Lo scienziato oggi

Vincenzo Balzani:

Lo scienziato oggi

La frattura fra cultura umanistica e cultura scientifica è stata discussa una cinquantina d’anni fa dallo studioso inglese C.P. Snow, che in modo provocatorio chiedeva ai suoi amici scienziati se avevano mai letto Shakespeare e ai suoi amici umanisti se sapevano cos’è il secondo principio della termodinamica. Secondo Snow la frattura fra le due culture deriva dal fatto che gli scienziati hanno, per natura, il futuro nel sangue, mentre gli umanisti auspicano che non ci sia futuro perché i loro occhi sono rivolti al passato.

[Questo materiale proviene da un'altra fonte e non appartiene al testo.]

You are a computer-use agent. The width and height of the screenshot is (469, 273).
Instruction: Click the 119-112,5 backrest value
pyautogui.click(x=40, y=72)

Non credo che si possa condividere questo giudizio.

Che ci sia una frattura fra cultura umanistica e cultura scientifica e anche fra le varie aree all’interno delle due culture è tanto evidente quanto inevitabile. Quando a Bologna nel 1088 è stata fondata la prima università e ancora, più o meno, per altri cinque secoli, la scienza era ben poca cosa: a quel tempo gli scienziati sapevano quasi niente, ma potevano parlare quasi di tutto. Poi la situazione col passare degli anni è profondamente mutata. Il campo si è molto allargato e differenziato così che oggi, se si vuole scoprire o inventare qualcosa, bisogna fare ricerca in settori molto specifici, per cui si finisce per sapere quasi tutto, ma di quasi niente. E quando si parla di quel quasi niente che è il proprio campo di ricerca, bisogna spesso usare un linguaggio tecnico che quasi nessuno capisce.

Il discorso, però, non finisce qui. Il vero scienziato, oltre ad avere una conoscenza molto approfondita del suo specifico settore di ricerca, che gli permette di scoprire o inventare cose nuove, deve mantenere contatti con le altre aree della scienza e con la cultura umanistica. Se non lo fa, se si chiude nel suo laboratorio o nella sua biblioteca, finisce per perdere interesse anche nei confronti della società e del mondo in cui vive. Queste persone non dovrebbero essere chiamate scienziati: per essi proporrei il nome di ricercatori settoriali.

Per lo scienziato, futuro, presente e passato sono ugualmente importanti. Lo scienziato ha il futuro nel sangue quando esplora l’ignoto con idee o esperimenti nuovi; ma per farlo, deve conoscere il passato. Galileo, riferendosi ad Aristotele diceva: “Io vedo più lontano perché sono salito sulle spalle di un gigante”. Anche oggi, per scoprire od inventare, bisogna salire sulle spalle di quel gigante che è la conoscenza fin qui accumulata; e non solo nel proprio settore, ma anche in quelli confinanti in quanto è provato che il progresso della scienza avviene particolarmente nelle aree di contatto delle varie discipline. Guardando lontano dalle vette della conoscenza, lo scienziato, per scegliere la direzione in cui procedere per scoprire od inventare, deve avere nel cuore il presente: ad esempio, il grido dei poveri, lo spreco dei ricchi, il respiro affannato di un pianeta ormai troppo sfruttato, la speranza che ci viene dall’energia che il sole continuerà ad inviarci regolarmente per miliardi di anni.

 

Un pensiero su “Lo scienziato oggi

  1. Faccio mie queste parole. Premetto che non sono un chimico – in chimica ero, anzi, piuttosto mediocre – ma un giornalista che si occupa di attualità e storia, mediante articoli di analisi. Tempo fa, in rete, capitai in un blog di antiAGW ove un tizio, che si spacciava per climatologo o qualcosa di simile (dopo una breve ricerca scopersi che ha n, 1 pubblicazioni con zero citazioni), pareva concludere che tutti i libri di testo in quella materia raccontano frottole. Atteggiamento che si commenta da solo. Lo stesso tizio asseriva, altrove, naturalmente, che “gli arabi non hanno mai prodotto nulla di buono, ciò che viene loro attribuito è frutto di copiatura da altri popoli, precedenti o contemporanei”. La solita vecchia solfa antiaraba, e islamofoba, tuttavia, alla mia osservazione che gli indicava le pubblicazioni di storici dell’islam e islamisti che dimostravano l’erroneità della sua tesi, mi dette della mente bacata. Di nuovo, atteggiamento che si commenta da solo. Trattasi, forse, di un problema (del tizio in questione) che scivola in un territorio diverso da quello dell’ignoranza? Ad ogni modo, mi preoccupa non poco il fatto che nel nostro paese costui avrebbe conseguito un Dottorato di Ricerca (non un Phd come egli sbandiera) e, nel contempo, conservato atteggiamenti siffatti. Che il nostro sistema di istruzione sia da rivedere?